◆ Stated task A
According to the OCR documentation below, under which task category is the OCR task available?
◆ Stated task B
Condense the paragraph of the OCR documentation below that begins "Optical Character Recognition (OCR) is one of" into a short bulleted list that keeps its main facts.
◆ Stated task C
Transcribe the part of the OCR documentation below starting with "text_areas list Includes" and going on through "text lines, or words.".

Optical Character Recognition

Detecting printed and handwritten texts in images.

Overview

Optical Character Recognition (OCR) is one of the intelligence services of Filestack platform. Using this service, you can detect both printed and handwritten texts in images. The result follows the standard JSON format containing all of the details regarding detected text areas, lines, and words.

Task Configuration

First, you may need to follow Creating Workflows Tutorial to learn how to use Workflows UI in order to configure tasks and logic between them.

OCR task is available under Intelligence tasks category.

Parameters

Task Name string Unique name of the task. It will be included in the webhook response.

Logic

OCR task returns following response to the workflow:

{
    "data": {
        "document": {
            "text_areas": [
                {
                    "bounding_box": [
                        {
                            "x": "horizontal coordinate of top left edge",
                            "y": "vertical coordinate of top left edge"
                        },
                        {
                            "x": "horizontal coordinate of top right edge",
                            "y": "vertical coordinate of top right edge"
                        },
                        {
                            "x": "horizontal coordinate of buttom right edge",
                            "y": "vertical coordinate of buttom right edge"
                        },
                        {
                            "x": "horizontal coordinate of buttom left edge",
                            "y": "vertical coordinate of buttom left edge"
                        }
                        "detected bounding box of text area"
                    ],
                    "lines": [
                        {
                            "bounding_box": [
                                "detected bounding box of the line"
                            ],
                            "text": "detected texts",
                            "words": [
                                {
                                    "bounding_box": [
                                        "detected bounding box"
                                    ],
                                    "text": "detected text"
                                }
                            ]
                        }
                    ]
                }
            ],
            "text": "detected texts in the text block"
        },
        "text": "total extracted texts in document"
    }
}

Parameters

text_areas list Includes all of the extracted information regarding text blocks with their bounding boxes.
lines list List of detected text lines with their corresponding bounding boxes.
bounding_box list List of coordinates for detected text blocks, text lines, or words.
text string Extracted texts in blocks, lines, or words.

Based on the task’s response, you can build logic that tells the workflow how dependent tasks should be executed. For example, if you would like to run another task in case that OCR detects a specific word, e.g. “Filestack”, you can implement it like the following rule:

data incl "Filestack"

In Workflows UI this command would look like in the example below:

Visit Creating Workflows Tutorial to learn how you can use Workflows UI to configure your tasks and logic between them.

Webhook

Below you can find an example webhook payload for an OCR task on a sample image:

  • OCR detailed response:
{
    "id": 67410035,
    "action": "fs.workflow",
    "timestamp": 1552323363,
    "text": {
        "workflow": "c516519f-3755-4fb5-85a4-15ae4b31d475",
        "createdAt": "2019-03-11T16:55:03.628618436Z",
        "updatedAt": "2019-03-11T16:55:06.355204948Z",
        "sources": [
            "T1pEX4QKSPW99Oi73OlW"

◆ Data listing
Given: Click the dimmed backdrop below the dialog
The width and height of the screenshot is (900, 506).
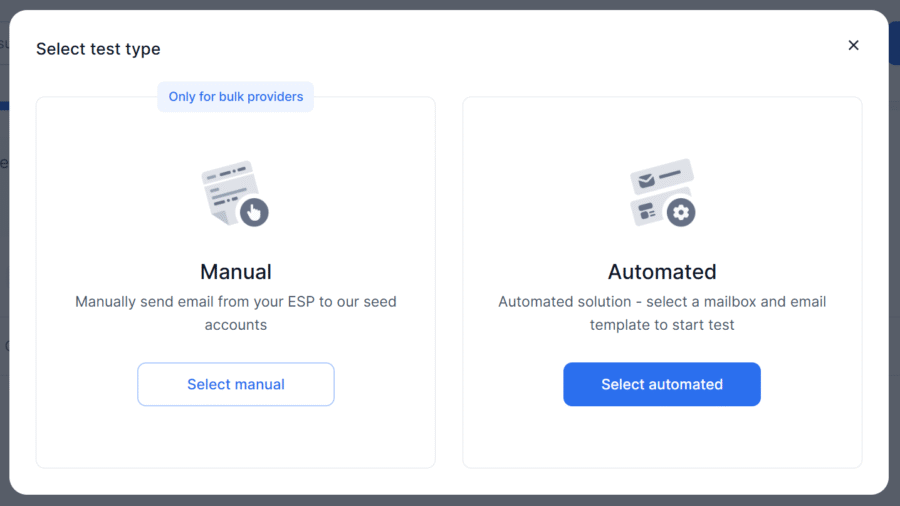Looking at the screenshot, I should [450, 500].
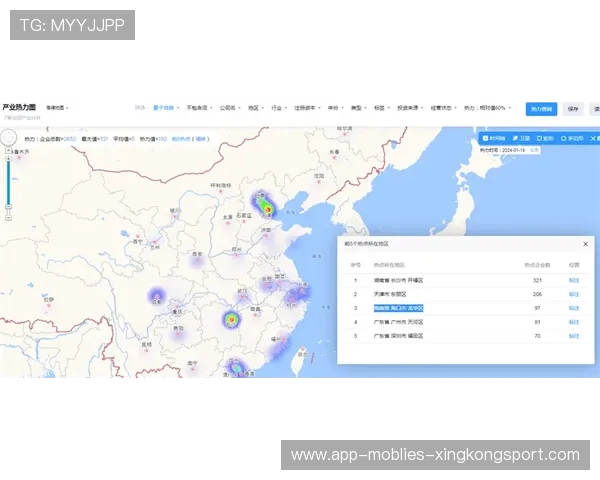Select the 多边形 polygon selection tool

(x=572, y=138)
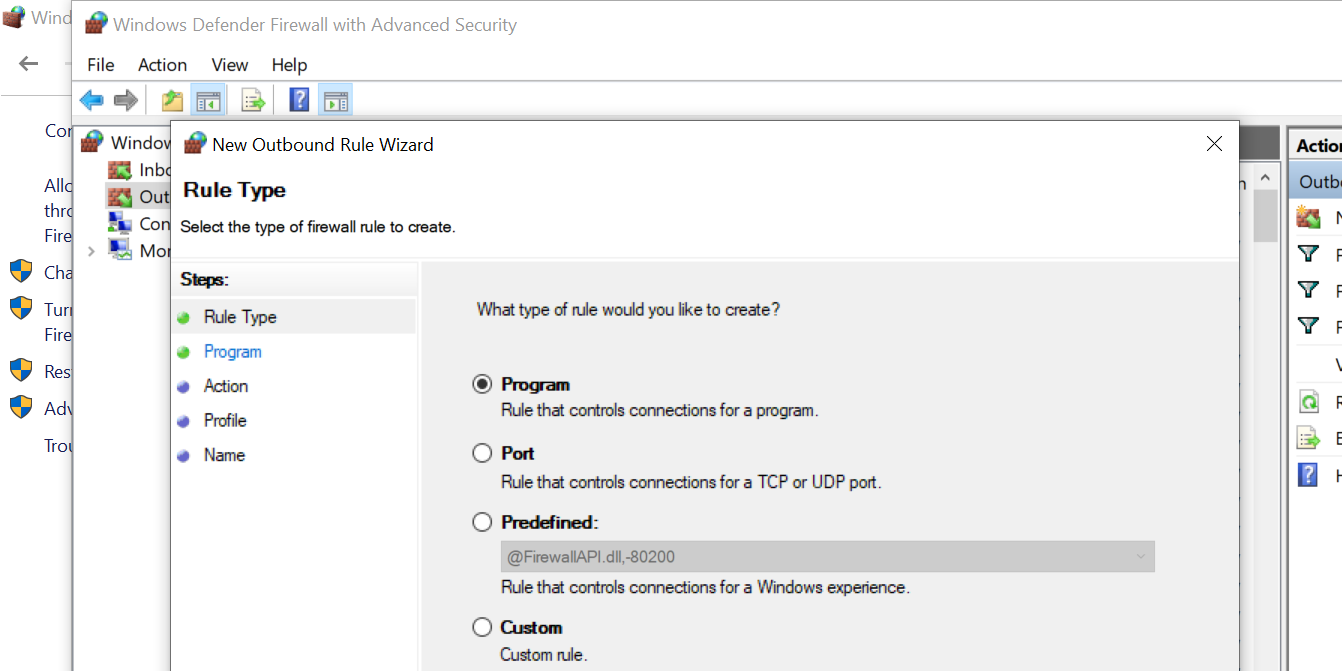Image resolution: width=1342 pixels, height=671 pixels.
Task: Open the predefined @FirewallAPI.dll rule dropdown
Action: (x=1140, y=557)
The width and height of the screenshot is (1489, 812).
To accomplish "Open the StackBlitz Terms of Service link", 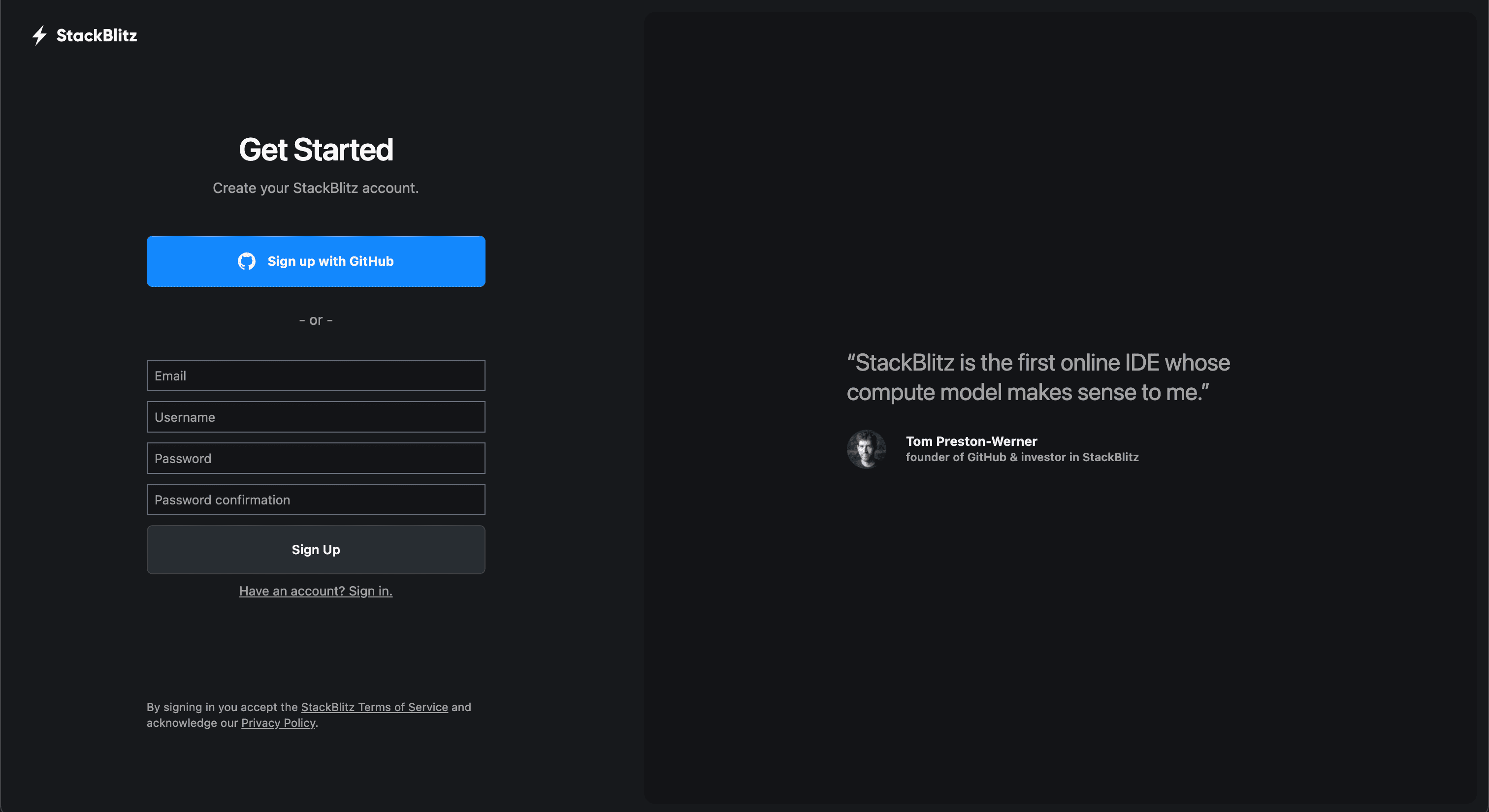I will click(374, 707).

◆ Exercise response A
Intelligence tasks

◆ Exercise response B
- OCR is one of the intelligence services of the Filestack platform.
- It detects both printed and handwritten text in images.
- Results come in standard JSON format, with details on detected text areas, lines, and words.

◆ Exercise response C
text_areas list Includes all of the extracted information regarding text blocks with their bounding boxes.
lines list List of detected text lines with their corresponding bounding boxes.
bounding_box list List of coordinates for detected text blocks, text lines, or words.